The Aim of the Christian Life, Part I
I must admit, that from the age of twelve this thought had constantly troubled me. In fact, I had approached many clergy about it, however their answers had not satisfied me. This could not have been known to the elder.
“But no one,” continued St. Seraphim, “has given you a precise answer. They have said to you: ‘Go to church, pray to God, do the commandments of God, do good—that is the aim of the Christian life.’ Some were even indignant with you for being occupied with such profane curiosity and said to you, ‘Do not seek things which are beyond you.’ But they did not speak as they should. Now humble Seraphim will explain to you of what this aim really consists.
“However prayer, fasting, vigil and all the other Christian practices may be, they do not constitute the aim of our Christian life. Although it is true that they serve as the indispensable means of reaching this end, the true aim of our Christian life consists of the acquisition of the Holy Spirit of God. As for fasts, and vigils, and prayer, and almsgiving, and every good deed done for Christ’s sake, are the only means of acquiring the Holy Spirit of God. Mark my words, only good deeds done for Christ’s sake brings us the fruits of the Holy Spirit. All that is not done for Christ’s sake, even though it be good, brings neither reward in the future life nor the grace of God in this life. That is why our Lord Jesus Christ said: ‘He who does not gather with Me scatters’ (Luke 11:23). Not that a good deed can be called anything but gathering, even though a deed is not done for Christ’s sake, it is still considered good. The Scriptures say: ‘In every nation he who fears God and does what is right is acceptable to Him’ (Acts 10:35).

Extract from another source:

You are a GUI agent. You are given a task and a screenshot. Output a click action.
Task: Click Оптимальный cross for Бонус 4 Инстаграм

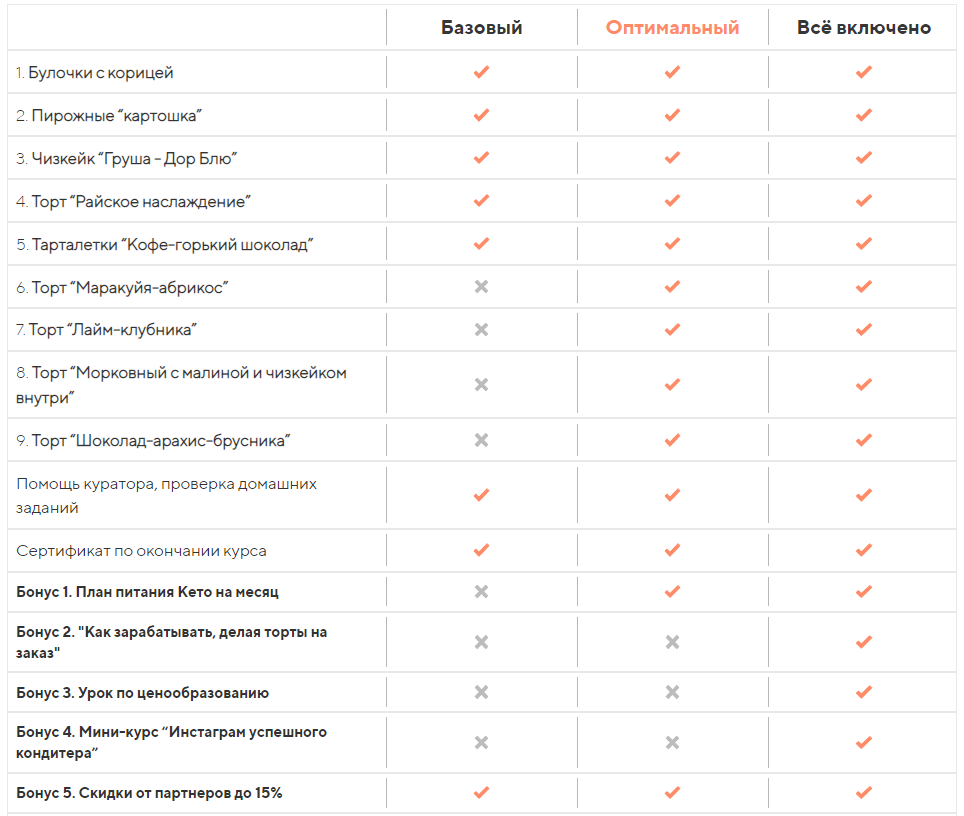click(673, 742)
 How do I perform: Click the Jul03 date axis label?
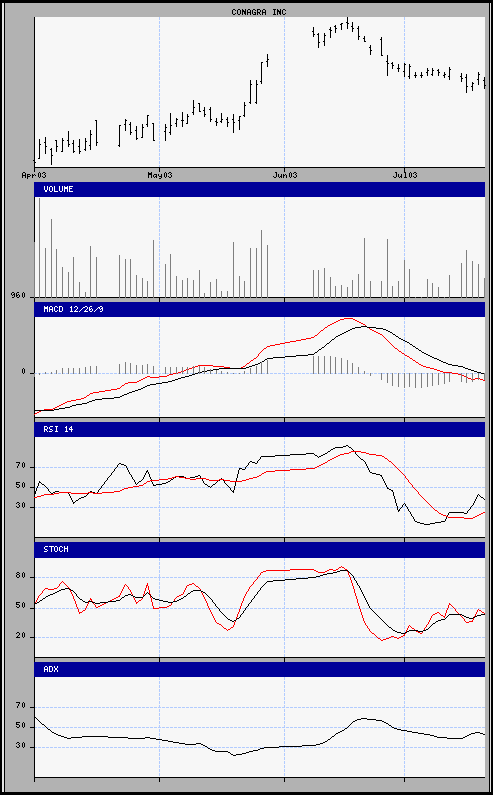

“As we see from another sacred narrative, the man who does what is right is pleasing to God. We see the Angel of the Lord appeared at the hour of prayer to Cornelius, the God-fearing and righteous centurion, and said: ‘Send to Joppa to Simon the Tanner; there you will find Peter and he will tell you the words of eternal life, whereby you will be saved and all your house.’ Thus the Lord uses all His divine means to give such a man, in return for his good works, the opportunity not to lose his reward in the future life. But to this end, we must begin with a right faith in our Lord Jesus Christ, the Son of God, Who came into the world to save sinners and Who, through our acquiring for ourselves the grace of the Holy Spirit, brings into our hearts the Kingdom of God and opens the way for us to win the blessings of the future life. But the acceptability to God of good deeds not done for Christ’s sake is limited to this: the Creator gives the means to make them living (cf. Hebrews. 6:1). It rests with man to make them living or not. That is why the Lord said to the Jews: ‘If you had been blind, you would have had no sin. But now you say ‘We see,’ so your sin remains’ (John 9:41). If a man like Cornelius enjoys the favor of God for his deeds, though not done for Christ’s sake, and then believes in His Son, such deeds will be imputed to him as done for Christ’s sake. But in the opposite event a man has no right to complain, when the good he has done is useless. It never is, when it is done for Christ’s sake, since good done for Him not only merits a crown of righteousness in the world to come, but also in this present life fills us with the grace of the Holy Spirit. Moreover, it is said: ‘God does not give the Spirit by measure’ (John 3:34-35).
“That is it, your Godliness. Acquiring the Spirit of God is the true aim of our Christian life, while prayer, fasting, almsgiving and other good works done for Christ’s sake are merely means for acquiring the Spirit of God.”
“What do you mean by acquiring?” I asked St. Seraphim. “Somehow I don’t understand that.”